Panagiotis Lafazanis
Panagiotis Lafazanis

Entretien avec Panagiotis Lafazanis

Syriza est formellement un parti – ce qui lui donne le droit d’obtenir 50 députés supplémentaires s’il arrive en tête des formations qui se présentent aux élections – mais Syriza est de fait une coalition de divers tendances et partis. Une majorité dite présidentielle – car agglutinée autour de Tsipras – domine la coalition. En son sein, plusieurs courants existent dont les porte-parole prennent des positions publiques différentes selon les thèmes. L’éventail va de courants de fait socio-démocrates à des positions plus radicales. En 2011, un regroupement de divers courants et partis s’est effectué. Il a pour nom Anasa (Initiative pour la recomposition de la gauche et pour le changement de Syriza). De fait, ce courant peut être inclus dans la majorité. Au sein de cette majorité, il y a aussi, par exemple, un courant appelé celui des 53 (le nombre qui avait signé une plateforme sur le fonctionnement du parti) qui a rompu sur les questions internationales avec des orientations propres aux courants issus du stalinisme. En 1991, l’essentiel des euro-communistes se sont réorganisés au sein de Synaspismos. Ce parti a été un des vecteurs de la création de Syriza. Il s’est dissous officiellement en 2013 pour devenir la colonne vertébrale de la majorité de Syriza. Cette dissolution participait de l’opération Tsipras tentée lors du Congrès de Syriza de juillet 2013 – Synaspismos s’est dissous un jour avant ce congrès – visant à contraindre tous les partis et organisations à se dissoudre. Actuellement dans Syriza, le Courant de gauche, dont Panagiotis Lafazanis est le principal porte-parole, représente une force significative bien que peu structurée. Au sein du Courant de gauche, la tradition d’une majorité de membres pour ce qui est des questions internationales renvoie à l’histoire du mouvement communiste. Elle combine donc des positions de classe, des aspects nationalistes et un certain campisme géopolitique, tel qu’on peut le retrouver dans cet entretien à propos de la Russie de Poutine face à l’OTAN qui a développé une stratégie de cooptation d’un grand nombre de pays ex-membres du Comecon. Ce qui a permis à Poutine de riposter en renforçant non seulement un chauvinisme grand russe exacerbé, mais un autoritarisme plus que marqué.
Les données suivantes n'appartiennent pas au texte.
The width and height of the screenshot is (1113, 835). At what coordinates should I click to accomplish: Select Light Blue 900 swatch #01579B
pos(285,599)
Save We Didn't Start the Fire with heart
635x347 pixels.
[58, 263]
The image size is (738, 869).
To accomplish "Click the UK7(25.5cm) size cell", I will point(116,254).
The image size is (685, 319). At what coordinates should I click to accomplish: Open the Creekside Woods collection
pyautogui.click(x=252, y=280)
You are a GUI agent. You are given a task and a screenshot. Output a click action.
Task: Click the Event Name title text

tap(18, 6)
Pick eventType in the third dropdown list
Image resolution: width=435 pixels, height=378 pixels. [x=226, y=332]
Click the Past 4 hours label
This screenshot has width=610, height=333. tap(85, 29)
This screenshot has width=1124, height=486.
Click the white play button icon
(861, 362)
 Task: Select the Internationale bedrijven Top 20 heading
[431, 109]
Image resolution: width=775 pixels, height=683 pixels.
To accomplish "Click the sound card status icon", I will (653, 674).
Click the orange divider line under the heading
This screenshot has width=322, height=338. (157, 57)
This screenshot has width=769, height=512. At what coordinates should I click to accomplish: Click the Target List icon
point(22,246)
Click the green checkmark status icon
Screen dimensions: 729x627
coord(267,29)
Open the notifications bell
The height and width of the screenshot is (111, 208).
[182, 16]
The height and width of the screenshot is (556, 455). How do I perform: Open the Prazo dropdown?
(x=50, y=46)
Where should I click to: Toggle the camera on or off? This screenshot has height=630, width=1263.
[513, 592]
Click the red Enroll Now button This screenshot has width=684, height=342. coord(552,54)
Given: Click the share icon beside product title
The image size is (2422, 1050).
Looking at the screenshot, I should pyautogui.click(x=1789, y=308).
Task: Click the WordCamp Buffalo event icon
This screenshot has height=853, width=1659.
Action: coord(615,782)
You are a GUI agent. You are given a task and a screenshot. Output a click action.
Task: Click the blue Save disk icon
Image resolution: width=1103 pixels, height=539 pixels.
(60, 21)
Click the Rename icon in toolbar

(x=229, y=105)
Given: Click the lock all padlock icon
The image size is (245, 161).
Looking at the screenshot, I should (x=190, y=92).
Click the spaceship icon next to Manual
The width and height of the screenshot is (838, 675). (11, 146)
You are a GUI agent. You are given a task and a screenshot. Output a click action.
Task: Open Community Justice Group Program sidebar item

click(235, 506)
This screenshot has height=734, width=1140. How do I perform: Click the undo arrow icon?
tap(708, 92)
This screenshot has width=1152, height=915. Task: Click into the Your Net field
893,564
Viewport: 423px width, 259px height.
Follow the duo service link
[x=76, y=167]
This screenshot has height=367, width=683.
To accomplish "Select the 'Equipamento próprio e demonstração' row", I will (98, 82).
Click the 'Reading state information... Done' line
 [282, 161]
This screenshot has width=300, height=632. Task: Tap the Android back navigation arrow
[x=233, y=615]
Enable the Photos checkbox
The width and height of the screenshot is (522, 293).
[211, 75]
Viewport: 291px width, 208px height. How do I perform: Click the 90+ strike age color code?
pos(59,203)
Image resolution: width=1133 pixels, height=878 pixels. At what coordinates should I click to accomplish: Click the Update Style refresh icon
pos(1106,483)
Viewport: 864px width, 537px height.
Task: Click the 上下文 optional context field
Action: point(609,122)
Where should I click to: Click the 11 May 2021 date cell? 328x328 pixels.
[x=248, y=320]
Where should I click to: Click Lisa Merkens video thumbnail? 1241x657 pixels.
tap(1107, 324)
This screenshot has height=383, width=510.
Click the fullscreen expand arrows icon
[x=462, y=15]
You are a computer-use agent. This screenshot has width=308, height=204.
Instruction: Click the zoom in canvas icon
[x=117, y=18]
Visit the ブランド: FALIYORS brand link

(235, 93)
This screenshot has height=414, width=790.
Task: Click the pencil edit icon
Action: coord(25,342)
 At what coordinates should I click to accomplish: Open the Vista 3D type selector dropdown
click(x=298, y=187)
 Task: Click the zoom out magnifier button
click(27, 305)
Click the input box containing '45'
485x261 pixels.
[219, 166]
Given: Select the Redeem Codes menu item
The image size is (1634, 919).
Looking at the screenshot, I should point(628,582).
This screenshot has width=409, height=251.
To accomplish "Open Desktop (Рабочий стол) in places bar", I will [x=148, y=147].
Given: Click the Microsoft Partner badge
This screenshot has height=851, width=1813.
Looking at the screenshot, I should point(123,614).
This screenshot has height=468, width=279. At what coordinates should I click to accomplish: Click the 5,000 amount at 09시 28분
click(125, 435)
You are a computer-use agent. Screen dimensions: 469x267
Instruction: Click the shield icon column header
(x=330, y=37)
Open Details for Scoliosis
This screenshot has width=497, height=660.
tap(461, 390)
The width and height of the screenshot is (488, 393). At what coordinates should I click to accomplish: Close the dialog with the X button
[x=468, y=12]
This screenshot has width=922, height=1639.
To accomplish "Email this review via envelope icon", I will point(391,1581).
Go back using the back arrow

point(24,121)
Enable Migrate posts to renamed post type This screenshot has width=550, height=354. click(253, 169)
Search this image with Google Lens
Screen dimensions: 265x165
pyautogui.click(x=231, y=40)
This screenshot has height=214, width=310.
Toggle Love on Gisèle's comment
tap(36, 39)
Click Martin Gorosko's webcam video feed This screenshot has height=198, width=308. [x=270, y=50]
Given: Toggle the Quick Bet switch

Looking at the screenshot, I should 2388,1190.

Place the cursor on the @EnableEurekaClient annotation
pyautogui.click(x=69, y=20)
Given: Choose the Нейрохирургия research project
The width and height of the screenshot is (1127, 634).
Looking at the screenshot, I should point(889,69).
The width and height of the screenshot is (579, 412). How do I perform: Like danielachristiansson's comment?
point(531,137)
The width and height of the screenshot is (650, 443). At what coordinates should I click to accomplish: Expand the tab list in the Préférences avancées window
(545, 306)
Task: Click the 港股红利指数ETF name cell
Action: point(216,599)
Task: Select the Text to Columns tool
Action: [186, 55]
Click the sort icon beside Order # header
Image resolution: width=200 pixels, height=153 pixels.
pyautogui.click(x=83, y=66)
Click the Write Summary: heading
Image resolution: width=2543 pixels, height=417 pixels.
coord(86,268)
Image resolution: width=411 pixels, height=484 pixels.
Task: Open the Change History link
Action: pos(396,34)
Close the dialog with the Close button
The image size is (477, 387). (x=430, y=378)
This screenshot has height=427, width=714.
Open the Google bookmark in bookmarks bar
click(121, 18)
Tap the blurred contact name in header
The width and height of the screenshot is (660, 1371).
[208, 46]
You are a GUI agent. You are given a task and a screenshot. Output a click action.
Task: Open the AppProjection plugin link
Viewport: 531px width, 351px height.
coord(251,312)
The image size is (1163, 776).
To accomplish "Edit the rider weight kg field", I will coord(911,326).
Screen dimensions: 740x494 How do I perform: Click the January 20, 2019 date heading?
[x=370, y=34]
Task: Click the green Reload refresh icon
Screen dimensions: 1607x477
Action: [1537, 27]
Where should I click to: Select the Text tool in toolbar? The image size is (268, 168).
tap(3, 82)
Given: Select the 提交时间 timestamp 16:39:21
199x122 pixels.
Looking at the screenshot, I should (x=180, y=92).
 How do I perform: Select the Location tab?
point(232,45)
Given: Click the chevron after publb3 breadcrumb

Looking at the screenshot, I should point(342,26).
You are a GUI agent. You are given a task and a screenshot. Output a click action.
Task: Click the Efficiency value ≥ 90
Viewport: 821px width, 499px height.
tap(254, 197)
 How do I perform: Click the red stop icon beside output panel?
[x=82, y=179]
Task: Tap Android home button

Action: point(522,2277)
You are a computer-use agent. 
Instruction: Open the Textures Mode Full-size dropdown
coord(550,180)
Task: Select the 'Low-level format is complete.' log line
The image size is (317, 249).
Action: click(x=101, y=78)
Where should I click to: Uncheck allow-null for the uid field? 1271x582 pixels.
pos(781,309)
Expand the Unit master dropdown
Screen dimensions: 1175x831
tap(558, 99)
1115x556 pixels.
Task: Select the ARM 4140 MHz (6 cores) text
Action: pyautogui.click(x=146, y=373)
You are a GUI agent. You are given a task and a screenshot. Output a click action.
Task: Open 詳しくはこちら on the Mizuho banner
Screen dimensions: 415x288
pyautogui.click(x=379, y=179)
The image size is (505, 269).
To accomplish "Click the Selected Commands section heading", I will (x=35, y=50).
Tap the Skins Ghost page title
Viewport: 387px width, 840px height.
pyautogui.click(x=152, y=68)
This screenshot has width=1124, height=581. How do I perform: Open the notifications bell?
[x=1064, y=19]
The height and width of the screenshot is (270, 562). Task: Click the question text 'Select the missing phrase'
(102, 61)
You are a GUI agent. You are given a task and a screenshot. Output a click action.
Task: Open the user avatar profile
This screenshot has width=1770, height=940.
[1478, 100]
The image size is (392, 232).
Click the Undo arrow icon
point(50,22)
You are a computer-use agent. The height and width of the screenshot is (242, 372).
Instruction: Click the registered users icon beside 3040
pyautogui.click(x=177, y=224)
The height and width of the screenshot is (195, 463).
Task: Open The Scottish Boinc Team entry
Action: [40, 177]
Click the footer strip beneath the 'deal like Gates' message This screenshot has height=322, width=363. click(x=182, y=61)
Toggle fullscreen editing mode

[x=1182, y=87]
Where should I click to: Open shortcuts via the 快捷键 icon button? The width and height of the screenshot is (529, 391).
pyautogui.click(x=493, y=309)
Le Courant de gauche avec le Red Network (DEA-Kokkino fusionnés en décembre) et APO constitue la Plateforme de gauche qui représente quelque 30 à 35% des membres de Syriza. Dans la conjoncture actuelle, trois éléments contribuent à faire bouger les positions internes des composantes de Syriza. Le premier a trait aux rapports entre la direction Tsipras, le gouvernement possible de Tsipras et le parti-coalition qu’est Syriza. En un mot, qui décide quoi et comment. Le deuxième renvoie directement aux propositions concrètes devant faire qu’un gouvernement Syriza soit un gouvernement de gauche, stimulant et s’appuyant sur des mobilisations sociales. Le troisième est en relation avec l’impact sur chaque courant d’une victoire électorale et de responsabilités gouvernementales. A l’ombre de ce grand test se profilent des recompositions politiques qui font bouger les frontières de la Plateforme de gauche. L’épreuve d’une victoire et d’un possible pouvoir gouvernemental interroge des forces qui, comme KOE (Organisation communiste de Grèce, maoïste), se sont de fait dissoutes dans la majorité présidentielle. Quel sera le futur de KOE ? Cela est déjà posé par des dirigeants historiques de KOE à Thessalonique. Au sein même du Courant de gauche, l’expérience gouvernementale va nourrir différences et polarisation. Un économiste comme Yannis Milios ne peut partager les positions des Dragasakis ou Stathakis. L’entretien que nous publions ci-dessous fait partie d’une information sur les diverses réflexions en cours au sein de Syriza. (Réd. A l’Encontre)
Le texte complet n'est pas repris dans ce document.